Your job with the data below: print everything from the line that holds "Screen dimensions: 312x210" down to the line that holds "Click the data-name", ends included, exactly, and nothing else.

(AVAILABLE DATA)
§
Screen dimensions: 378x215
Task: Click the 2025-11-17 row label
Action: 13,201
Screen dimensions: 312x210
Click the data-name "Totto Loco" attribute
§
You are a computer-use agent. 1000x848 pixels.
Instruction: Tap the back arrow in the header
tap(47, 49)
§
(WRITTEN REPLY)
Screen dimensions: 312x210
Click the data-name "Totto Loco" attribute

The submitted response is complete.